= EXCERPTED TEXT =

+ + + +

# Super South African trader (Cheap?)



## Sandy (Jun 19, 2007)

Hi all, 

I am a Seapointer owner (2 weeks) and if you have kept up with its troubles you will know that they are not affiliated with RCi at this point b/c of some quality issues. 

Over the last several years, it is without a doubt the best trader I have ever owned.  I can get absolutely everything, all of those "hard" or "impossible" resorts, even 3 bedrooms!

I am tempted to walk away b/c I don't want to get sucked into repeated special assessments or fall prey to the possisble crooks injecting themselves on the resort.  All of this I learned from reading the TUG info on these threads. 

If I walk away, what should I get to replace Seapointer? I already have points, but I found that having a super tiger weeks trader made all of the difference in many cases.  I often would see something in points, but I could get it through my weeks account "cheaper."

Any good buys I should consider, given my parameters?

Thanks!


----------



## EvelynK72 (Jun 20, 2007)

Sandy said:


> Hi all,
> 
> I am a Seapointer owner (2 weeks) and if you have kept up with its troubles you will know that they are not affiliated with RCi at this point b/c of some quality issues.
> 
> Over the last several years, it is without a doubt the best trader I have ever owned. I can get absolutely everything, all of those "hard" or "impossible" resorts, even 3 bedrooms!


 
Hi Sandy, 

I can't offer you any advice, but I'm wondering how a resort that is dropped from RCI because of quality issues can be a super trader?  Isn't quality part of the equation for trading power, along with supply and demand?


----------



## grest (Jun 20, 2007)

EvelynK72 said:


> Hi Sandy,
> 
> I can't offer you any advice, but I'm wondering how a resort that is dropped from RCI because of quality issues can be a super trader?  Isn't quality part of the equation for trading power, along with supply and demand?



Location, I think...
connie


----------



## Janie (Jun 20, 2007)

Quality has little impact on RCI trading power.  In fact, the lower quality resorts in high-demand areas are the best traders, assuming, of course, that you own a bright red week.


----------



## Sandy (Jun 20, 2007)

Yes Evelyn, 

From what I understand, one of the compelling reasons for South Africa's high trading power is the fact that so many people from many parts of the world want to vacation in the Capetown area. This is on top of the South Africans themselves who flock to this region. 

Seapointer was a "regular" resort, no special gold crown status.  As such, it did not get bumped out of trades b/c of VEP (I think that I finally understand that artificial filter which blocks a "good" resort from seeing certain "lesser" resorts - the result is that with a "lesser" resort I can see everything!)

+ + + +

= DATA LISTING =
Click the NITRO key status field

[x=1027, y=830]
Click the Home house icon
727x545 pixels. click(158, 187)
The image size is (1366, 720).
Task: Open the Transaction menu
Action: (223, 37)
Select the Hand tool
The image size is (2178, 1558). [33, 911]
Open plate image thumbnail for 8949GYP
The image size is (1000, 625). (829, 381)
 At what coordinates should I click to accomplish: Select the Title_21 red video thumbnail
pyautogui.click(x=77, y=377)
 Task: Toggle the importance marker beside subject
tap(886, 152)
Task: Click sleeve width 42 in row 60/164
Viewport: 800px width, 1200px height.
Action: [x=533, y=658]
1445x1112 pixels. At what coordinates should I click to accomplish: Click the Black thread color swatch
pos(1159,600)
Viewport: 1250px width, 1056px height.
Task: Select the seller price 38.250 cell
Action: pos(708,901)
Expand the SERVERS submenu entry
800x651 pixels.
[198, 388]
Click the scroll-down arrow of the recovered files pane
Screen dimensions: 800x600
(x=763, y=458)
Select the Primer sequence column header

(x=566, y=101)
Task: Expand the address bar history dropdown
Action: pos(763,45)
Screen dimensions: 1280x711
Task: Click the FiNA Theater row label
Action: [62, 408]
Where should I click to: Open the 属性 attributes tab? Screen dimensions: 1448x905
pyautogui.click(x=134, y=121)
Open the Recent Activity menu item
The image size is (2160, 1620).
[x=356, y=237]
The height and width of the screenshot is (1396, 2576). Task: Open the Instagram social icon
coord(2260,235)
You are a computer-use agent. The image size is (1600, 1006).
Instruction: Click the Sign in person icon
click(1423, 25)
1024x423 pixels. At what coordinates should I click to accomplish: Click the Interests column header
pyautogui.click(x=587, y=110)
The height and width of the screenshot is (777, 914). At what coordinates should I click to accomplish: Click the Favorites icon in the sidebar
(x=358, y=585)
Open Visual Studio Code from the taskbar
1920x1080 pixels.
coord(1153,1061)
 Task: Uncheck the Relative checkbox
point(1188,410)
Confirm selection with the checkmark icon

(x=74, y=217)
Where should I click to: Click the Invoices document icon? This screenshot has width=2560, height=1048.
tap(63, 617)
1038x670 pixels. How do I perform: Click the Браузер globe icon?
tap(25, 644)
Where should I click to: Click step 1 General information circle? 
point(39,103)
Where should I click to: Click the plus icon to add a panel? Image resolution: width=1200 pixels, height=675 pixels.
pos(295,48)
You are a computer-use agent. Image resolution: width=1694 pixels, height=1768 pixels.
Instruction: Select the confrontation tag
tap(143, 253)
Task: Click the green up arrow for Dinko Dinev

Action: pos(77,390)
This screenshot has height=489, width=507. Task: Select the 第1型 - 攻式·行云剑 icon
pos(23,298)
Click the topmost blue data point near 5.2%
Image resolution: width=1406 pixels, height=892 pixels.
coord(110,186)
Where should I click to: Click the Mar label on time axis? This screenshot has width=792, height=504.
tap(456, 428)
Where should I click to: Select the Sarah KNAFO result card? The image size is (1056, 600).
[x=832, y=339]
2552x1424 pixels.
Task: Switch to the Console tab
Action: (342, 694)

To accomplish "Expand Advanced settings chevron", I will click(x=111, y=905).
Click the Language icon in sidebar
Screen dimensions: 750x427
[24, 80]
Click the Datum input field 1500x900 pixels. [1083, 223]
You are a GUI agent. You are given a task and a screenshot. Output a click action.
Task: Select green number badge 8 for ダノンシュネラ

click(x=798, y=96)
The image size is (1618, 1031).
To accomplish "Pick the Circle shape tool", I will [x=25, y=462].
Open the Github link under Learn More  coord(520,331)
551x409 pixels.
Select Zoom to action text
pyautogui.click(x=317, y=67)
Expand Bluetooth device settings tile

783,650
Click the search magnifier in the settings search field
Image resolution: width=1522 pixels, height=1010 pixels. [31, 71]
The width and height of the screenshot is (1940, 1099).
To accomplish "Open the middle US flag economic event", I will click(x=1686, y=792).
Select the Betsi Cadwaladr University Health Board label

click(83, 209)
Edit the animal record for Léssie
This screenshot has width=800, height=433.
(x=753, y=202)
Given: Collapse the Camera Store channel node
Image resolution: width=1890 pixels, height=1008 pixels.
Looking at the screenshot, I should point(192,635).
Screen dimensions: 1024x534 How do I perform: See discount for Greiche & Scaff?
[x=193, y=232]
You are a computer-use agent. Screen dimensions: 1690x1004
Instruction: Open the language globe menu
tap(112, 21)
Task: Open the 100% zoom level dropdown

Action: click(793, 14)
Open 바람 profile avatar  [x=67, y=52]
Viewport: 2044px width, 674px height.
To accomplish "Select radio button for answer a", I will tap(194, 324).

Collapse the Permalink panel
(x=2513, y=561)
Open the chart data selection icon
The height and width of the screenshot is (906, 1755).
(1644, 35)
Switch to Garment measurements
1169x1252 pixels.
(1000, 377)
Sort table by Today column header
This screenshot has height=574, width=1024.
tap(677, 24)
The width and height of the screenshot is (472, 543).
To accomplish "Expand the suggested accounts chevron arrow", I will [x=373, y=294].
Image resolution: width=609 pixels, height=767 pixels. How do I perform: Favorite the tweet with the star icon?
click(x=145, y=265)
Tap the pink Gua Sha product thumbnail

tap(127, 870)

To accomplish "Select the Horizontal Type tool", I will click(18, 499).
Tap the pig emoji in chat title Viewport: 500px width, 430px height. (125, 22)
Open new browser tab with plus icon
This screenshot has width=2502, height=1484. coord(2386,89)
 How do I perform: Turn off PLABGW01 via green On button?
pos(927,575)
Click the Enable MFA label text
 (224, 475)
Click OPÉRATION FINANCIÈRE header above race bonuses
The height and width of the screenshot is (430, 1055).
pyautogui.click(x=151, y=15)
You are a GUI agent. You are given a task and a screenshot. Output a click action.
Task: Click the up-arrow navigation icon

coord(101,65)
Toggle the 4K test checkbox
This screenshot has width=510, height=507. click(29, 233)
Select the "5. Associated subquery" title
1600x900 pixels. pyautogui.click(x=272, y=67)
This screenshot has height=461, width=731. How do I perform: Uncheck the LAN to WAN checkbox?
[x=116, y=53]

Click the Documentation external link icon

+ + + +

= TASKS TO CARRY OUT =
[1] Duplicate the part of the Seapointer timeshare thread that opens with the words containing "I am tempted" and closes with "EvelynK72 (Jun 20, 2007)".
[2] Go on with the Seapointer timeshare thread from the point where it stops.
The listing comes from a separate source, unrelated to the Seapointer timeshare thread.

= RESPONSES PER TASK =
[1]
I am tempted to walk away b/c I don't want to get sucked into repeated special assessments or fall prey to the possisble crooks injecting themselves on the resort.  All of this I learned from reading the TUG info on these threads. 

If I walk away, what should I get to replace Seapointer? I already have points, but I found that having a super tiger weeks trader made all of the difference in many cases.  I often would see something in points, but I could get it through my weeks account "cheaper."

Any good buys I should consider, given my parameters?

Thanks!


----------



## EvelynK72 (Jun 20, 2007)

[2]
Given the high demand, and the low availability, it made for a great, cheap trader!


----------



## philemer (Jun 20, 2007)

I own a very red summer week (#27) at Tenbury and it is an awesome trader. It is a "standard" resort. I bought mine from Cape Escape in SA. I don't expect the good trading power to continue because nothing stays the same over the years.


----------



## LisaH (Jun 20, 2007)

I have a week 26 near Durban area and it's also a great week for trading. My concern with Tenbury is this resort is also managed by First Resort Group/Club Leisure which manages Seapointer. Knowing what I know now, I'll stay away from any resorts managed by them.


----------



## Janie (Jun 20, 2007)

Seasons are upside down in SA and weeks 26 and 27 in SA are winter weeks.  They do (I think) correspond to the SA school holidays and are considered "peak".  I own a peak week 26 at Wilderness Dunes (a GC) which has also been a super trader, until I deposited the 2008 week and it was a dog.  So I think Phil is right:  nothing in SA stays the same from year to year.  

If I wanted a guarantee of trading power, I'd spend a little bit more and buy a summer Cape Cod week. The upfront cost and annual fees would be a little bit more than SA, but you wouldn't have to cope with the SA roller coaster, difficulty paying fees, etc.


----------



## happymum (Jun 20, 2007)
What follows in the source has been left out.